RECORDS TO USE

────────────────────────────────────────

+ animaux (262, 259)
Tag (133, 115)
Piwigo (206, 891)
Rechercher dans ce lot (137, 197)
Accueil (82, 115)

────────────────────────────────────────

Copy the material above, keeping every line exactly as it stands.

RESULT OF THIS TASK
+ animaux (262, 259)
Tag (133, 115)
Piwigo (206, 891)
Rechercher dans ce lot (137, 197)
Accueil (82, 115)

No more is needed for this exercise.